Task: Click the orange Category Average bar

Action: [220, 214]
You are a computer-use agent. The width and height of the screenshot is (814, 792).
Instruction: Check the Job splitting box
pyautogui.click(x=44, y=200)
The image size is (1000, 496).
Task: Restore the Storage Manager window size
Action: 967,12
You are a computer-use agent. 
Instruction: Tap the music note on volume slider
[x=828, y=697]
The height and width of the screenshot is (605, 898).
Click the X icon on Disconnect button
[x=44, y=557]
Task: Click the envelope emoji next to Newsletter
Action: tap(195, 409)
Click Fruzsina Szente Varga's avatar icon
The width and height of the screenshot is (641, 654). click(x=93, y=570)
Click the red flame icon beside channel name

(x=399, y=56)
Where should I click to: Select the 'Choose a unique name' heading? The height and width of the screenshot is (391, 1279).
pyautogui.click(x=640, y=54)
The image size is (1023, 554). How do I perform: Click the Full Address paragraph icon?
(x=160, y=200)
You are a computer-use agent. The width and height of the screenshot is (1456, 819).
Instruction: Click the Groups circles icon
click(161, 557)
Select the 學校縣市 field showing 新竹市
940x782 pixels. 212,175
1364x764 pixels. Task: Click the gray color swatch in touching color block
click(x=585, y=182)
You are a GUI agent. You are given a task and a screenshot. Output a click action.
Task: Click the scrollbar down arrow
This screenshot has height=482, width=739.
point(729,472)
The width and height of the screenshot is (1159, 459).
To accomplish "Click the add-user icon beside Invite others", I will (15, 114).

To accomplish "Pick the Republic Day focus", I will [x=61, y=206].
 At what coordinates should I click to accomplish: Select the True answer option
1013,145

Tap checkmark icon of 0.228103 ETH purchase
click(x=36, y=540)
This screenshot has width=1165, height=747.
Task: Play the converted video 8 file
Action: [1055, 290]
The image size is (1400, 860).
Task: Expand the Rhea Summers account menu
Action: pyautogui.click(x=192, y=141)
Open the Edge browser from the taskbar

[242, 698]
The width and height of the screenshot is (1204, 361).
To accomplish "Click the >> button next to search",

::::::

= Exercise description =
Return all of the data above, keeping every line exactly as it appears.

= Output of the exercise =
Task: Click the orange Category Average bar

Action: [220, 214]
You are a computer-use agent. The width and height of the screenshot is (814, 792).
Instruction: Check the Job splitting box
pyautogui.click(x=44, y=200)
The image size is (1000, 496).
Task: Restore the Storage Manager window size
Action: 967,12
You are a computer-use agent. 
Instruction: Tap the music note on volume slider
[x=828, y=697]
The height and width of the screenshot is (605, 898).
Click the X icon on Disconnect button
[x=44, y=557]
Task: Click the envelope emoji next to Newsletter
Action: tap(195, 409)
Click Fruzsina Szente Varga's avatar icon
The width and height of the screenshot is (641, 654). click(x=93, y=570)
Click the red flame icon beside channel name

(x=399, y=56)
Where should I click to: Select the 'Choose a unique name' heading? The height and width of the screenshot is (391, 1279).
pyautogui.click(x=640, y=54)
The image size is (1023, 554). How do I perform: Click the Full Address paragraph icon?
(x=160, y=200)
You are a computer-use agent. The width and height of the screenshot is (1456, 819).
Instruction: Click the Groups circles icon
click(161, 557)
Select the 學校縣市 field showing 新竹市
940x782 pixels. 212,175
1364x764 pixels. Task: Click the gray color swatch in touching color block
click(x=585, y=182)
You are a GUI agent. You are given a task and a screenshot. Output a click action.
Task: Click the scrollbar down arrow
This screenshot has height=482, width=739.
point(729,472)
The width and height of the screenshot is (1159, 459).
To accomplish "Click the add-user icon beside Invite others", I will (15, 114).

To accomplish "Pick the Republic Day focus", I will [x=61, y=206].
 At what coordinates should I click to accomplish: Select the True answer option
1013,145

Tap checkmark icon of 0.228103 ETH purchase
click(x=36, y=540)
This screenshot has width=1165, height=747.
Task: Play the converted video 8 file
Action: [1055, 290]
The image size is (1400, 860).
Task: Expand the Rhea Summers account menu
Action: pyautogui.click(x=192, y=141)
Open the Edge browser from the taskbar

[242, 698]
The width and height of the screenshot is (1204, 361).
To accomplish "Click the >> button next to search",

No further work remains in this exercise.